Ilmuwan Queensland Kembangkan Vaksin Anti-Alergi Makanan
Vaksin alergi makanan pertama di dunia segera bisa jadi kenyataan. Saat ini, para ilmuwan di Queensland tengah meneliti protein dalam ikan, kerang dan telur yang menyebabkan reaksi merugikan.
Kelompok Penelitian Imunologi Molekular di Universitas James Cook sedang mengembangkan pengobatan alergi makanan di Laboratorium Penelitian Alergi Molekular, di universitas tersebut.
Profesor Andreas Lopata adalah ilmuwan yang menganalisa struktur molekul protein yang menyebabkan reaksi alergi terhadap 40 jenis ikan, banyak di antaranya dikonsumsi di Australia.
Tujuannya adalah untuk memodifikasi protein sehingga mereka bisa digunakan sebagai agen terapi, atau vaksin.
"Imunoterapi, atau terapi terhadap alergen makanan, Anda bisa bayangkan hampir seperti vaksin, sehingga itu bukan pengobatan akut seperti epi-pen," jelas Profesor Andreas.
“Pengobatan ini jauh lebih canggih,” tambahnya.
Karena protein alergi beragam yang terdapat pada hewan dan makanan, vaksin berbeda perlu dikembangkan untuk berbagai jenis ikan dan makanan.
Tapi Profesor Andreas mengatakan, vaksin generasi pertama bisa dikembangkan dalam waktu empat tahun.
“Itu akan menjadi yang pertama di dunia karena belum ada yang tersedia secara komersil saat ini,” sebutnya.
Ia mengungkapkan, “Kami harus punya terjemahan awal yang sangat baik dari temuan kami dalam soal diagnosa makanan.”
Peneliti kembangkan tes alergi
Analisa ini juga digunakan untuk menciptakan cara menguji ikan mana yang membuat seseorang menderita alergi.
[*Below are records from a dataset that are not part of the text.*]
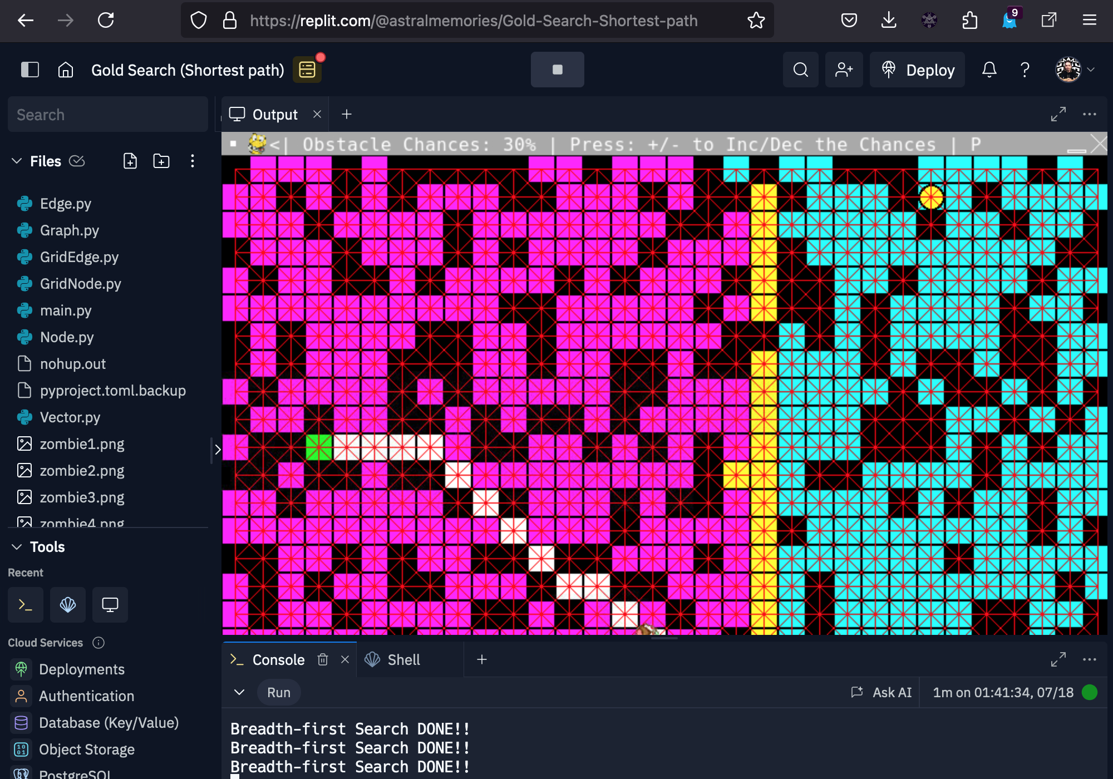Select the Shell tab
1113x779 pixels.
(403, 659)
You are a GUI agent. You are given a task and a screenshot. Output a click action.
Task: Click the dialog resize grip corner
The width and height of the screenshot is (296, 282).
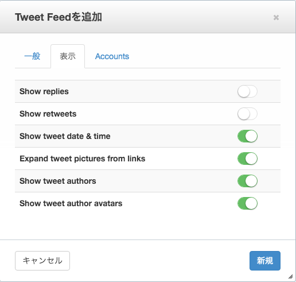[x=290, y=276]
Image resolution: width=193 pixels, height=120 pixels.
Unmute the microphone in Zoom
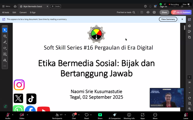[x=8, y=115]
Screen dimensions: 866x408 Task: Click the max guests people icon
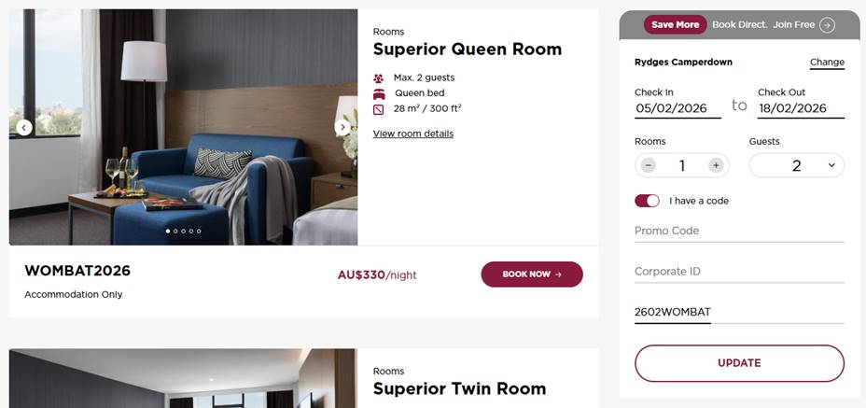(378, 78)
Profesor Andres mengatakan, diagnosa saat ini sebagian besar didasarkan pada ikan cod, yang tak dikonsumsi secara umum di Australia.
"Itu berarti pasien datang dengan beberapa jenis alergi terhadap ikan tetapi tak jelas jenis ikan apa -apakah itu ikan cod, apakah itu ikan hake, apakah itu ikan barramundi atau apakah itu makarel," utara Prof Andreas.
Sampel darah dan informasi dari sekitar 200 anak dengan alergi ikan diambil dari Rumah Sakit Westmead Children di Sydney, untuk membantu mengembangkan tes komprehensif.
Profesor Andreas mengatakan, tes itu bisa siap dalam waktu dua tahun.
“[Ini akan] membantu dokter dan praktisi untuk benar-benar mendiagnosa pasien dengan baik. Masyarakat berpikir alergi ikan bukanlah hal umum tetapi kami memiliki 200 anak, lebih dari 200 anak-anak malahan, yang punya beberapa jenis alergi terhadap ikan,” kemukanya.
Ia lantas menyambung, “Kami kini membantu mengembangkan diagnosa baru karena yang ada saat ini sangat sulit untuk digunakan, karena seringkali salah.”
Penelitian, yang didanai oleh badan Kesehatan Nasional dan Dewan Penelitian Medis Australia, ini sekarang sedang diperluas ke pengamatan terhadap makanan lain. Para peneliti juga fokus pada pengembangan imunoterapi terhadap kerang dan telur.
Dewan penelitian tersebut, baru-baru ini, menghibahkan tambahan 318.768 dolar (atau setara Rp 3,18 miliar) ke universitas untuk penelitian dan pengembangan lebih lanjut.